技術陣が振り返る「Yahoo!知恵袋」開発の難所
2005/11/15
「基本的には技術的に難しいことはやっていない。ただ、Yahoo! JAPANのサービスとしてふさわしいサービスレベルは維持しないといけないと考えた」。ヤフーが11月7日に正式版を公開したQ&Aサイト「Yahoo!知恵袋」の開発者、ヤフー リスティング事業部 技術 門川百合子氏は1年7カ月におよんだベータ開発期間をこう振り返った。
知恵袋のサービスは韓国のYahoo! Koreaがベース。ヤフーのリスティング事業部 検索企画室 Yahoo!知恵袋プロジェクトリーダー 岡本真氏によると、約2年前に知恵袋をYahoo! JAPANに移植することが決まった。「ベータ期間の初期は、ほとんどの機能が韓国版のローカライズだった。そのままもらったという感じだったが、開発スピードを優先した」(門川氏)。
左からヤフーのリスティング事業部 検索企画室 Yahoo!知恵袋プロジェクトリーダー 岡本真氏、リスティング事業部 技術 門川百合子氏、申健翔氏 |
ただ、韓国版知恵袋も技術的に“枯れている”とはいいがたく、「ブラックボックスの部分がたくさんあり、手探りでベータ公開した。当初はバグだらけだった」と門川氏は振り返る。

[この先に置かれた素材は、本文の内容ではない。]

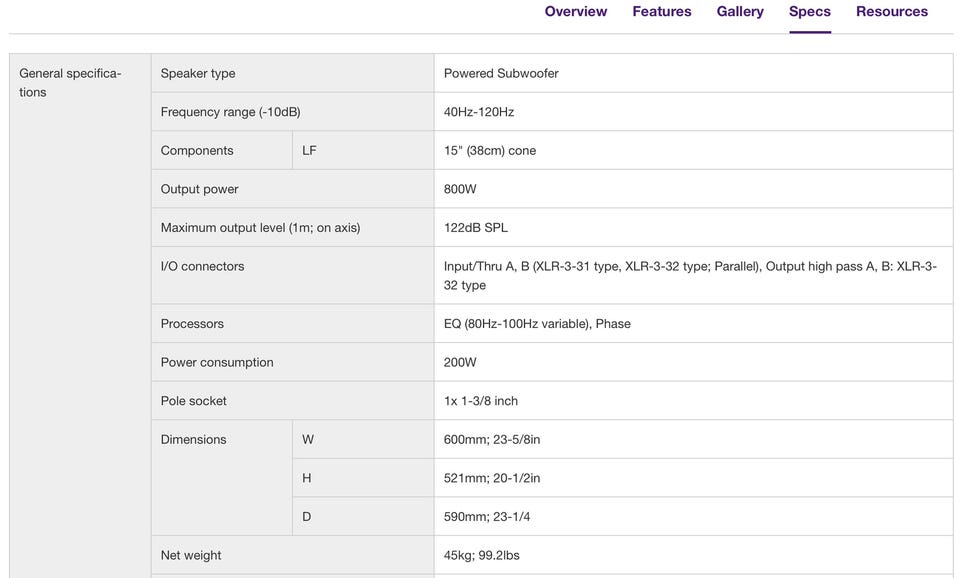Go to the Resources tab
Screen dimensions: 960x578
pyautogui.click(x=892, y=12)
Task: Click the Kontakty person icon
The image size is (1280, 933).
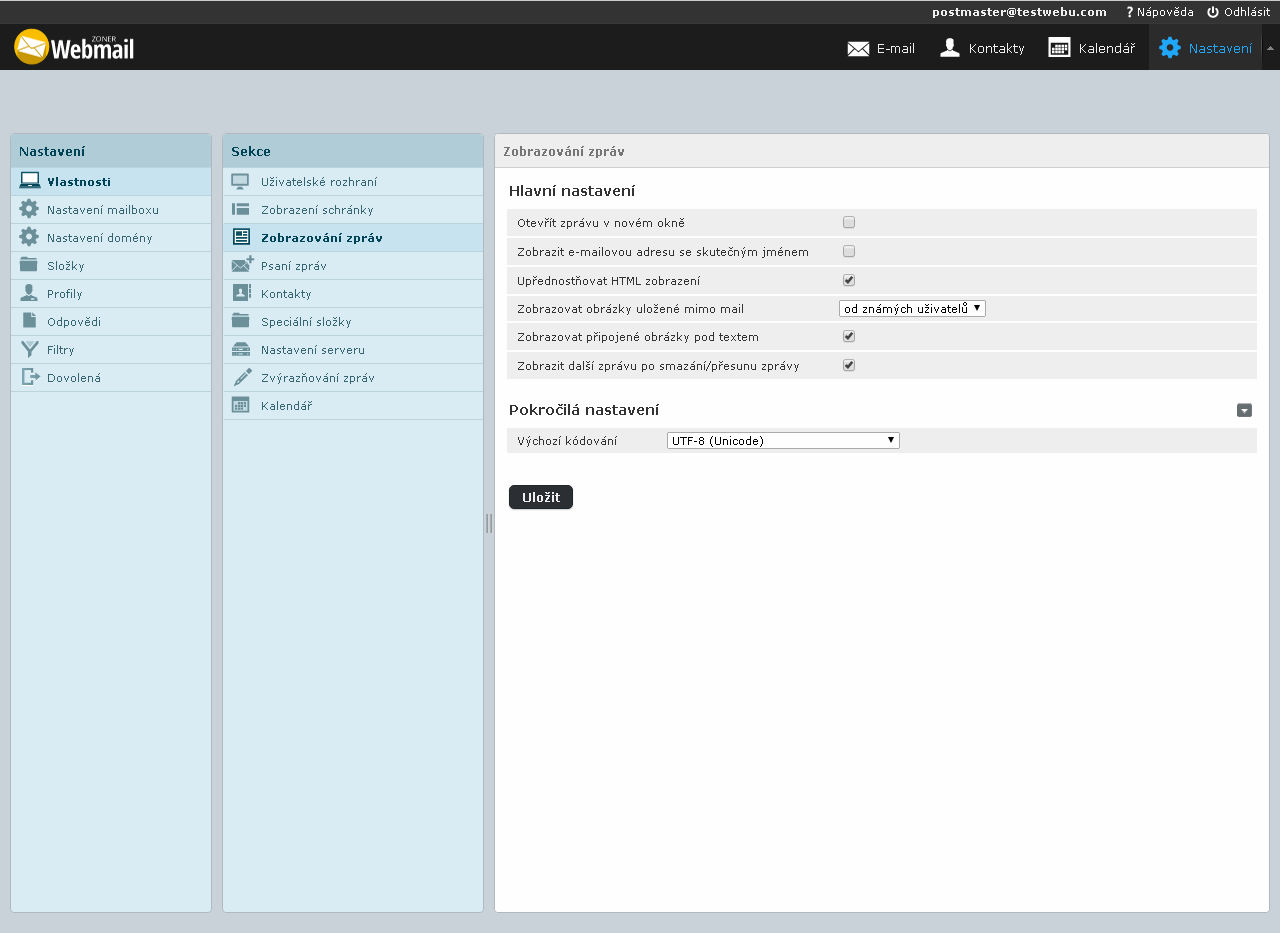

そんな状況でもベータ版を公開したのはユーザーからのフィードバックを得たかったからだ。ユーザーからの電子メールに基づいて改善を加える。また、週に1度はヤフーのカスタマサポートからフィードバックの資料をもらい、改善を検討する。新機能の追加などは主に知恵袋の企画担当が検討するが、「最終決定には必ず技術がからむようにする」(門川氏)ことで、開発に無理が出ないようにする。
新機能の追加と同時に知恵袋の技術陣が重視したのは、“ヤフーにふさわしいサービスレベルを維持すること”。1年7カ月のベータ期間中だけで約647万件の質問があり、解決した質問(ベストアンサー)は約314万。総回答数は約2437万件に上った。ベータ期間の当初と比較してページビューは2倍に膨らんだ。ベータ期間中の2004年10月から12月にかけては知恵袋のパフォーマンスが低下。質問をカテゴリ別にたどっていく操作のレスポンスが落ちて、1つの操作に2分程度の時間がかかるようになってしまった。このようなパフォーマンス低下はヤフーが考えるサービスレベルを満たしていないのは明らかだった。
パフォーマンスの低下の場合、「まず疑うのはデータベース」(門川氏)。カテゴリ操作のケースでは、カテゴリに関連する質問の履歴を表示する作業がボトルネックになり、全体の処理を遅らせていた。門川氏らはクエリで一番遅い処理をしていた作業を見つけ出し、パフォーマンス低下の原因を特定。MySQLが生成する質問履歴のキャッシュを少なくすることで、ボトルネックをなくした。改善前はカテゴリに関連するすべての質問の履歴をキャッシュとして生成していたが、すべての質問履歴が見られることはないと判断し、最初の1〜2ページだけをキャッシュとして生成するようにした。
パフォーマンスを向上させるためのデータベースのチューニングは日常作業だった。インデックスのサイズや、質問と回答のデータ量が予想を超えて増大することもあり、サービスレベルの維持には気を使った。正規版ではYahoo! JAPAN IDを使って、知恵袋とYahoo! JAPANのほかのサービスが連携を取れるようにするため、パフォーマンスの予測が難しくなる。門川氏は「ほかに比較できるサービスがないため難しい。他国のYahoo!のサービスを参考にしている」と述べた。